As we have discussed, depending on the distribution, volume, severity, and additive or punitive nature of fluky plays, the result of a game is sometimes a permanent inaccurate memorialization of a team’s standalone and relative performance. From a betting perspective, this ostensible discrepancy and the influence on fan, media, and bettor perception can be incredibly important to discern and properly account for. Whether justified or not, official final scores reign supreme – confirming handicapping biases, cashing or shredding tickets, and serving as a benchmark reference point for bettor, analyst, and fan citations to support some future hypothesis (who become over time increasingly desensitized to its erroneous underpinnings). This persistent inefficiency can create potential distortions in the transmission mechanism of market prices for teams and matchups and therefore a possible consistent source of alpha generation.
Conclusion
EDP is by no means a final product. This means Drive Quality will likely remain in a perpetual state of development, iterating on the model as we uncover flaws and discover sources of enhancement. Indeed, it must evolve, as the NFL evolves, and as betting markets evolve.
But even at this early stage, EDP is a promising step towards developing a serious drive-level metric that demonstrates stability and captures the essence and reproducibility of drive success.
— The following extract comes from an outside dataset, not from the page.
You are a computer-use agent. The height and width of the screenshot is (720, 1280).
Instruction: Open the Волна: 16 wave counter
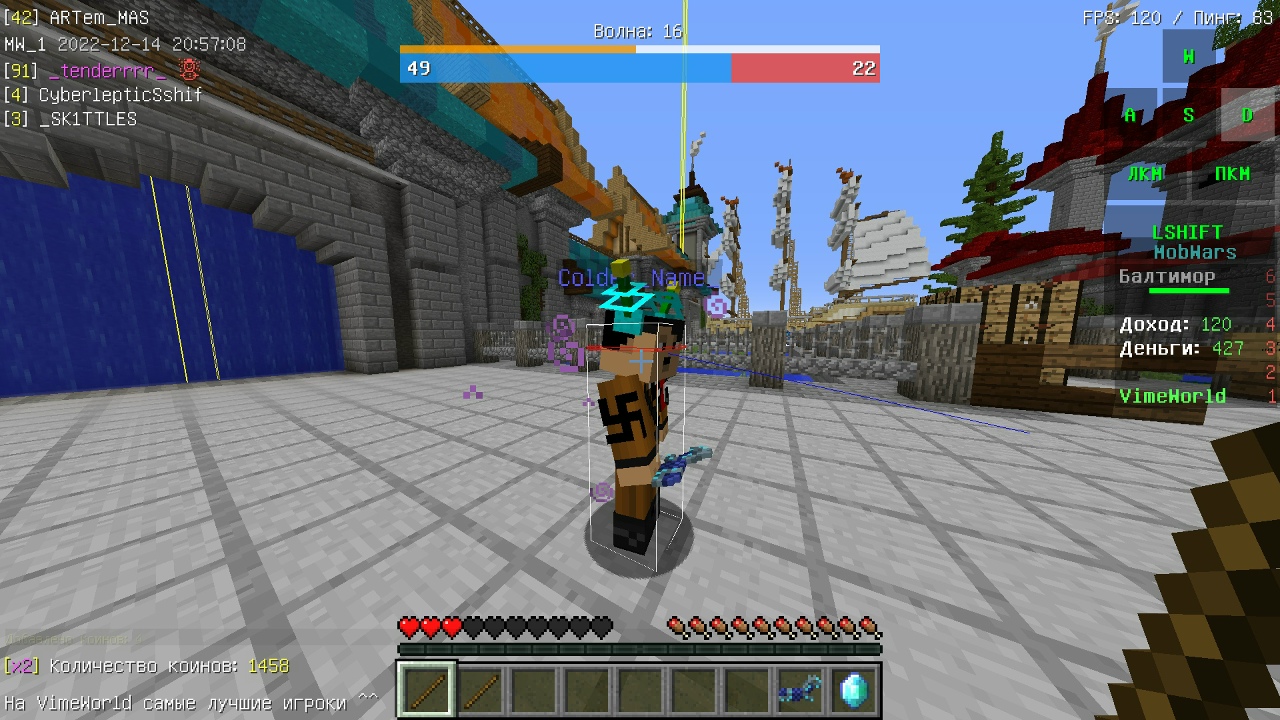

EPA, Success Rate, and other analytical metrics are of course still valuable sources of information, but we hope that EDP can enter the conversation alongside it– a dynamic and contextually aware metric that perhaps better describes current team performance and more reliably predicts future team performance, from both an offensive and defensive perspective. But most of all, we hope this project continues to push and improve our understanding of the game, while serving as a critical tool to increase our understanding of the game and our bottom lines.